さて、教育・学習の面で、2022年の大きな出来事は、新学習指導要領(高等学校)の開始です。この4月から高校1年生になる生徒さんの学年から、この新学習指導要領での学習に切り替わります。

今回は、大きく様変わりする数学について、スポットを当ててみました。現行課程(高2生以上)と新課程(高1生以下)を比較・対比すると、次の表のようになります。

図表

数学 I ・A 整数が消えて、期待値が復活

まず一般的な高校1年生が学習する数学Iと数学Aについて、見てみましょう。

数学Iについては、大きな変更はありません。

数学Aについて、「整数の性質」がなくなり、替わりに「数学と人間の活動」が入りました。日常生活に絡めた設定で整数や空間座標を扱う単元です。その意味では、現行の共通テストの問題設定に親和性があり、抽象的な数学から、具体的な数学へ移行する最近の傾向が現れています。

では以前の「整数の性質」は完全になくなるの?というと、「整数の性質」の中の「有限小数・循環小数」が「数学I」に移行されます。また「ユークリッドの互除法」と「記数法」は、そのまま「数学と人間の活動」の中に吸収されます。

また「場合の数と確率」に「期待値」が8年(10年)ぶりに復活します。さらに今回初めての「頻度確率」が登場します。

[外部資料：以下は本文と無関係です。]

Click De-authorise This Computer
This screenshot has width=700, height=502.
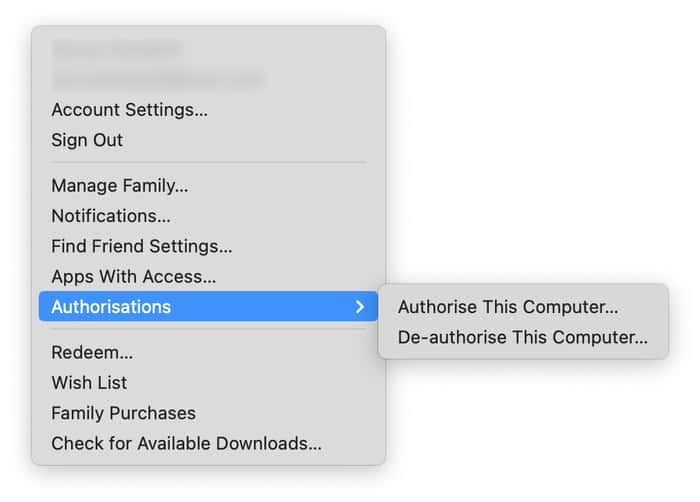click(x=522, y=338)
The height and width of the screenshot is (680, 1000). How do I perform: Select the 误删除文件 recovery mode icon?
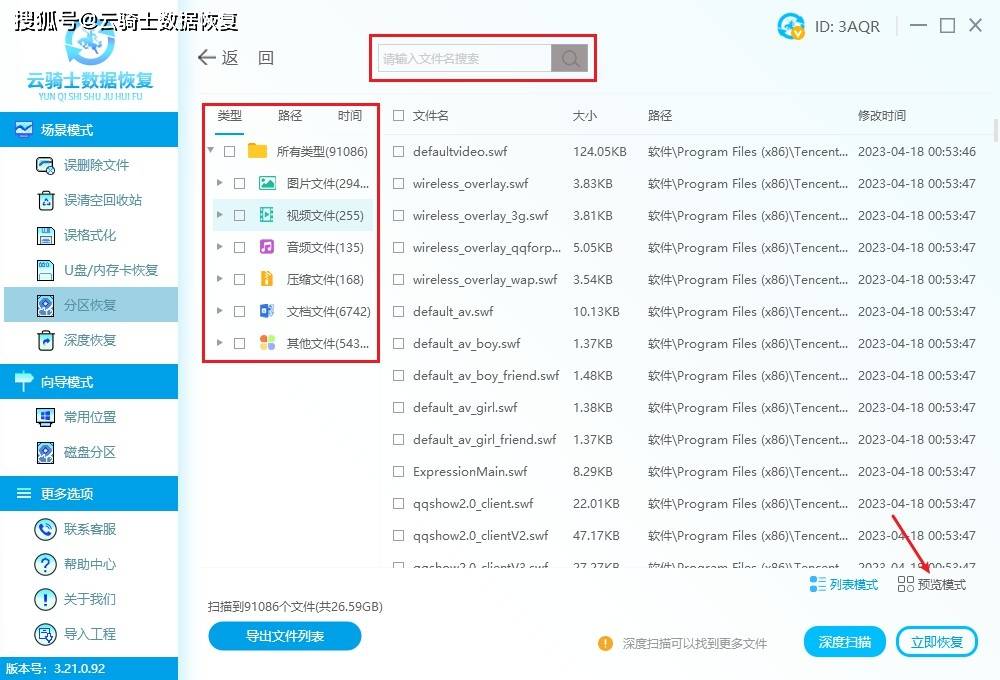47,165
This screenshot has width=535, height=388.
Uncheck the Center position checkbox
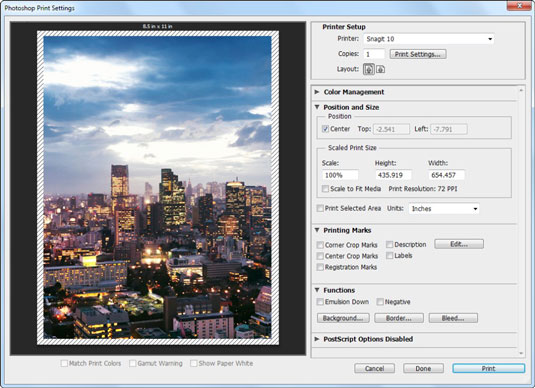click(325, 129)
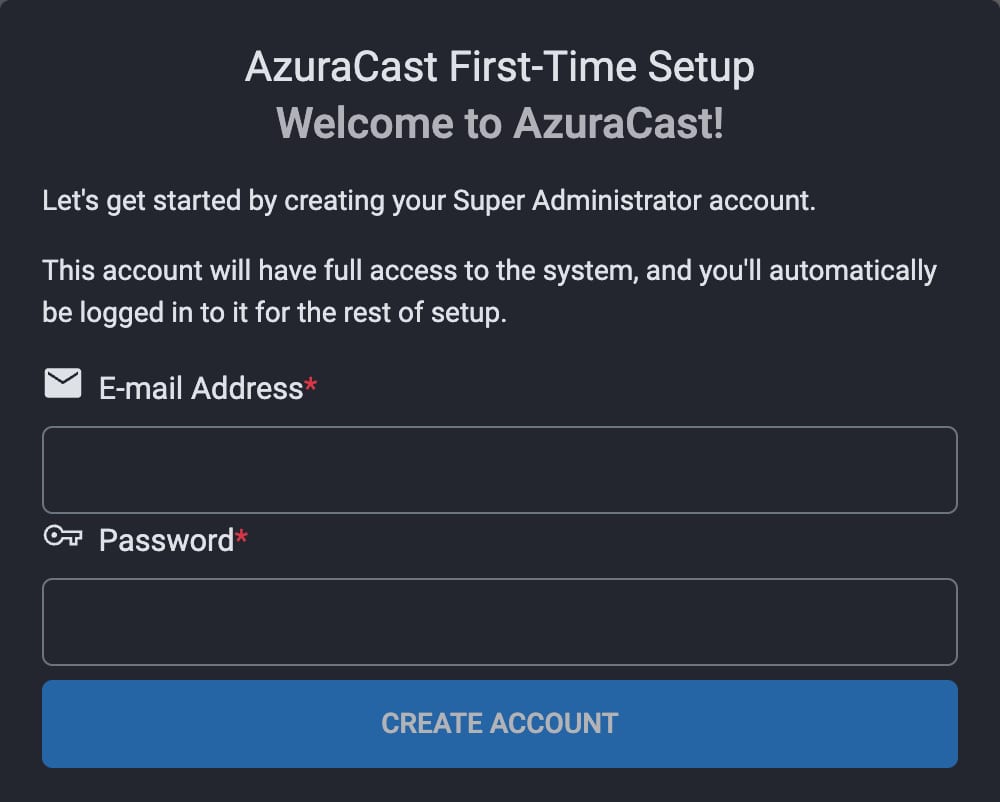Viewport: 1000px width, 802px height.
Task: Click the key icon beside Password
Action: pos(63,538)
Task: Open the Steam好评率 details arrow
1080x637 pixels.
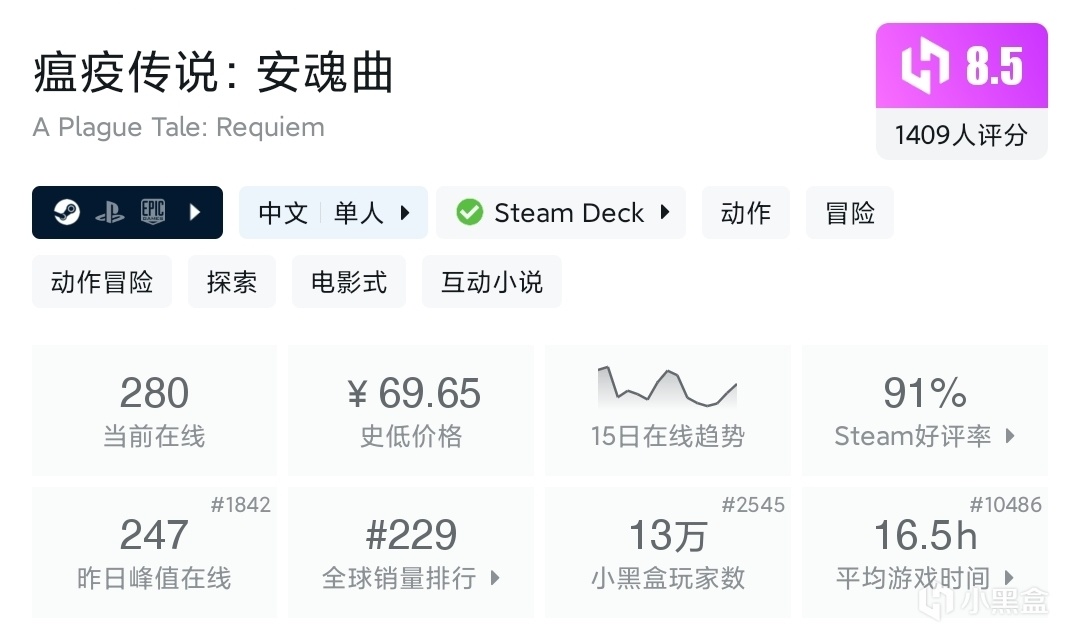Action: tap(1010, 436)
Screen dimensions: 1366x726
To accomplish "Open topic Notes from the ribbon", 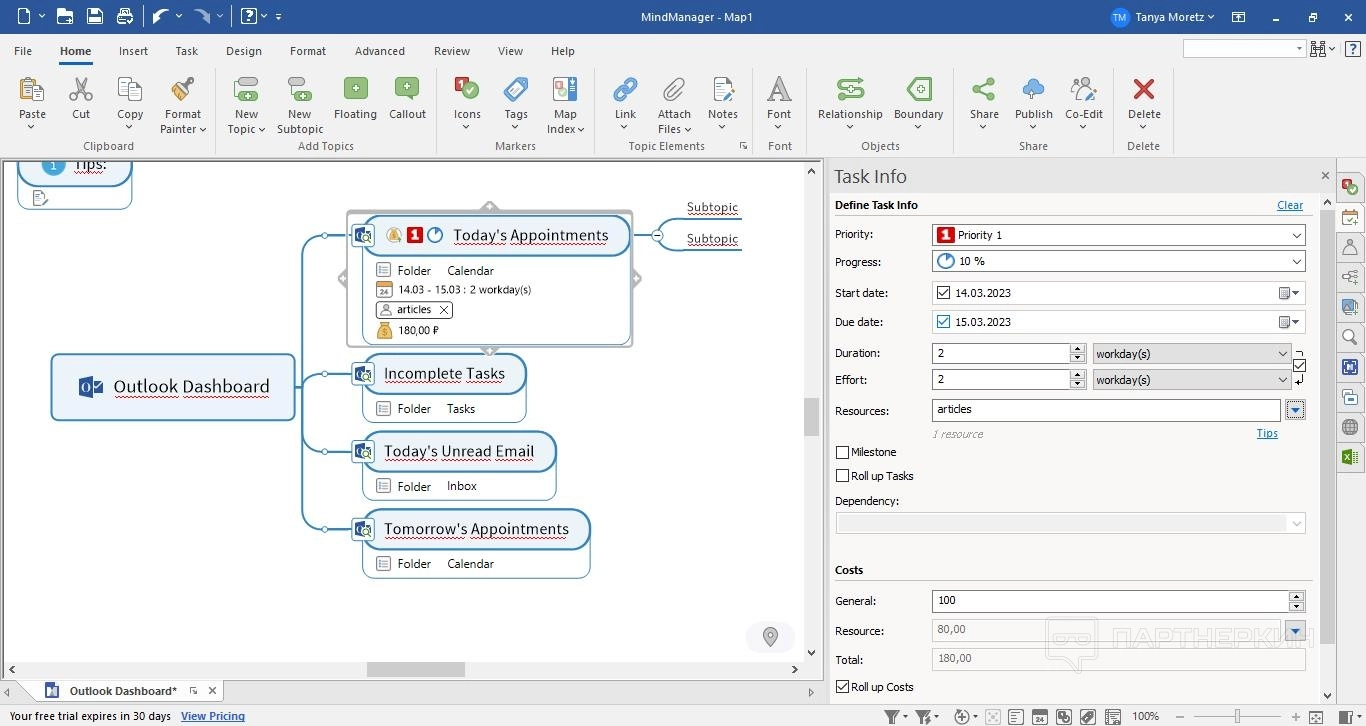I will tap(722, 90).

これまでは、例えば「赤玉3個・白玉7個の合計10個から1個無作為に選んだとき、その玉が赤球である確率は?」と訊かれたら、全10個中の3個なので確率「3/10」と個数ベースで答えてきましたが、今回の「頻度確率」では「1000年に1回」とか「3日に1回」とか、時間ベースでの確率も扱います。

数学II・Bベクトルが消えて、統計が表舞台に!

次に一般的な高校2年生が学習する数学IIと数学Bについて。

数学IIについては、数学Iと同様に大きな変更はありません。

それに比べて、数学Bは大きく変化します。今回の改定でもっとも劇的に変化するのは数学Bでしょう。

まず「ベクトル」が数学Bから、なくなってしまいます。「ベクトル」は数学Cに移ります。そして、代わりに「統計的な推測」が必須化されます(これまでも「統計的な推測」は数学Bに掲載はされていましたが、所謂「第3の選択肢」であって、直接、取り扱うことは稀でした。もちろん、センター試験・共通テストの数学Bでも、選択問題として存在はしていましたが、大抵の受験生は「数列」と「ベクトル」を選択してきました)。それが今回の改定で前面に出てきたのです。それではどんなことを推測するの?といえば、

「このサイコロを12回も投げて、1の目が1回しか出ないぞ!」

「ふつう、2回くらい出てもよくない?」

「このサイコロはイカサマだ!」

と推測します。それが、ただの思い込み(言いがかり)か?本当にそうなのか?数学的に判定するのです。

このように統計分野が充実してきたことに比べ、純粋数学たる代数・幾何の扱いが年々軽くなってきています。昭和~平成初頭の高校生は、文科系でも「ベクトル」・「行列」・「2次曲線」は必須でした。その後「行列」が理科系のみに変わり消え、「2次曲線」が理科 系のみに変わり・・・、ついには最後の砦たる「ベクトル」まで、数学Cに移行してしまいました。ただし、今後の共通テストでは現行の『数学II,数学B』に新たに『数学C』が加わるようで、国公立大を受験する文系の生徒なら「数学C」の分野を少なくとも一つ学習する 必要があると予想されています。この場合、結局「ベクトル」を学習することになります。

数学III・Cが復活して、スッキリした構成に

最後に一般的な理科系の高校3年生が学習する数学IIIと数学Cについて。

数学IIIについては、数学I・数学IIと同様に大きな変更はありません。「平面上の曲線と複素数平面」が新設の数学Cに移りました。もともと、この単元だけ異質で、無理やり押し込めていた感じでしたので、これで数学IIIは「極限」→「微分法」→「積分法」とスッキリした構成に戻りました。

新設(というか復活)した数学Cは、上述の「ベクトル」と「平面上の曲線と複素数平面」、そして「数学的な表現の工夫」で構成されます。「数学的な表現の工夫」は離散グラフや行列を扱いますが、大学入試にどの程度の重要性で関わってくるかは、未知数です。